Building in Montgomery, Alabama

The William Lowndes Yancey Law Office is located at the corner of Washington and Perry Streets in Montgomery, Alabama. It served as the law offices for one of the South's leading advocates of secession from the United States, William Lowndes Yancey, from 1846 until his death in 1863. He joined with John A. Elmore to form a legal firm after his resignation from Congress on September 1, 1846. Yancey wrote Alabama's Ordinance of Secession after the election of Abraham Lincoln and subsequently served as the Confederacy's Commissioner to England and France.
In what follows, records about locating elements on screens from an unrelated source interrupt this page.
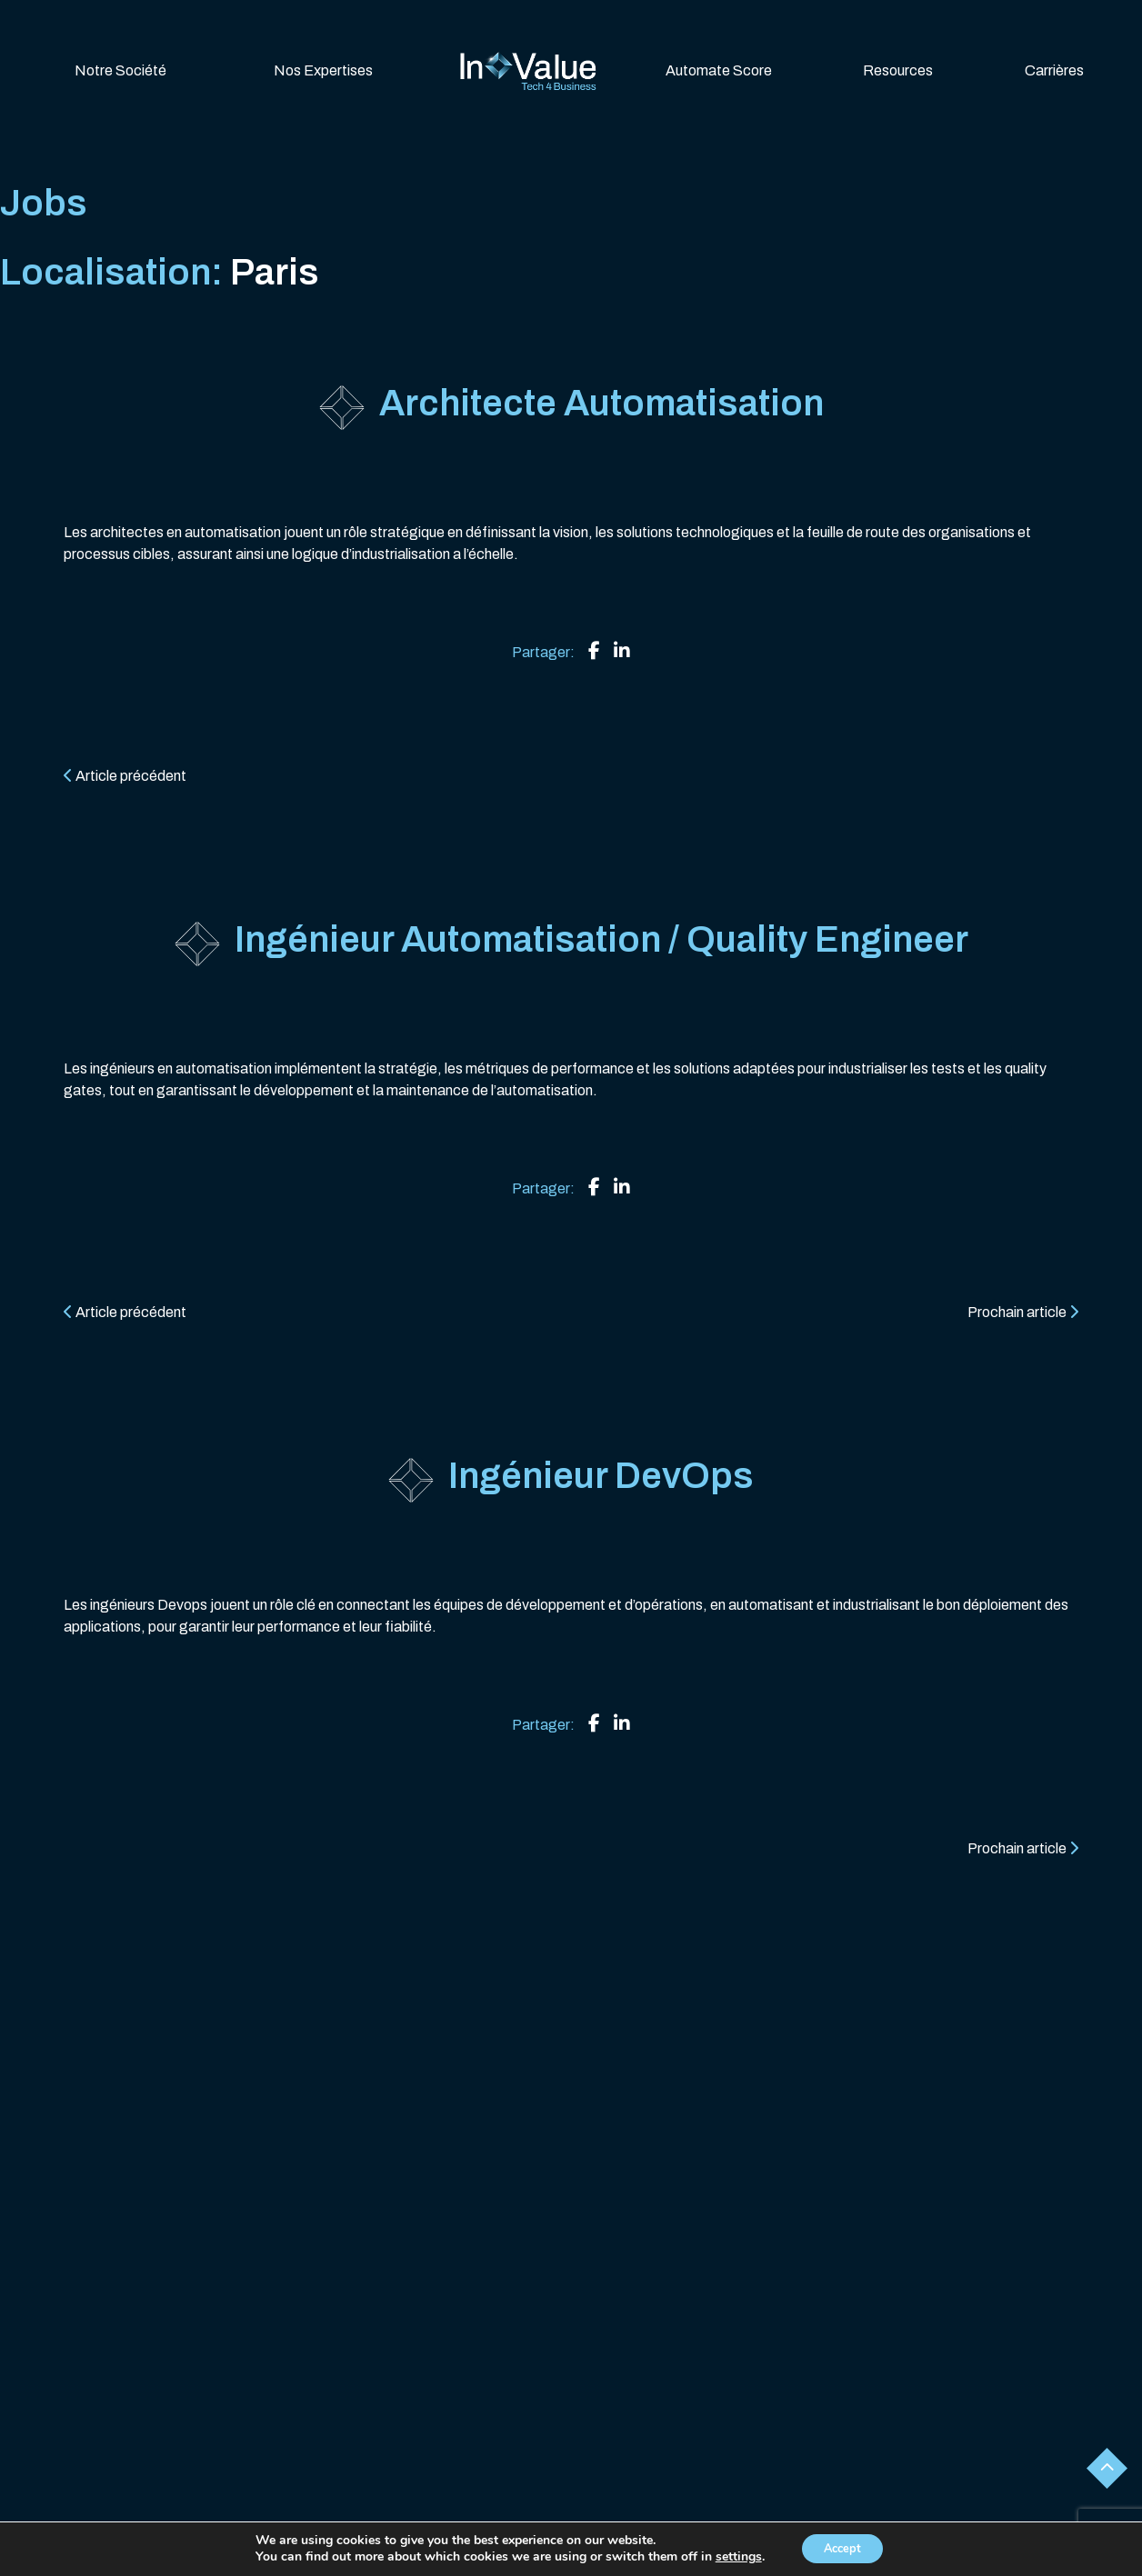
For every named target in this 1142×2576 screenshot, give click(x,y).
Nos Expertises (323, 70)
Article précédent (125, 776)
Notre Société (120, 70)
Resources (898, 70)
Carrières (1054, 70)
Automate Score (719, 70)
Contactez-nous (730, 2550)
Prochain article (1022, 1312)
The building was designated historic due to its being the Post Office of the Confederate States of America as shown by the plaque outside the building, not due to Yancey's use as an office.

It was listed on the National Register of Historic Places in 1973 and also declared a National Historic Landmark on November 7, 1973. The building's interior included the historic floor plan and other decorative details when it was declared a landmark. The late 1970s brought redevelopment of the site and the building was altered, this caused substantial losses to enough of the historic elements that the landmark designation was withdrawn on March 5, 1986. The building remains on the National Register of Historic Places, however.

As a lawyer, populist legislator, firebrand orator, and party leader, William Lowndes Yancey was an important figure in sectional politics in the leadup to the Civil War. As one of the leading Southern Fire-Eaters, he gained national influence as an aggressive advocate of Slavery and States' Rights and exacerbated sectional differences that led to the secession of the Southern states from the Union. He had his law office in this building from 1846 until his death in 1863. Through successive modernizations and restorations in the 1970s and 1980s, the building lost much of the historic integrity for which it was originally designated a landmark, leading to the withdrawal of its designation. It was, however, retained on the National Register of Historic Places.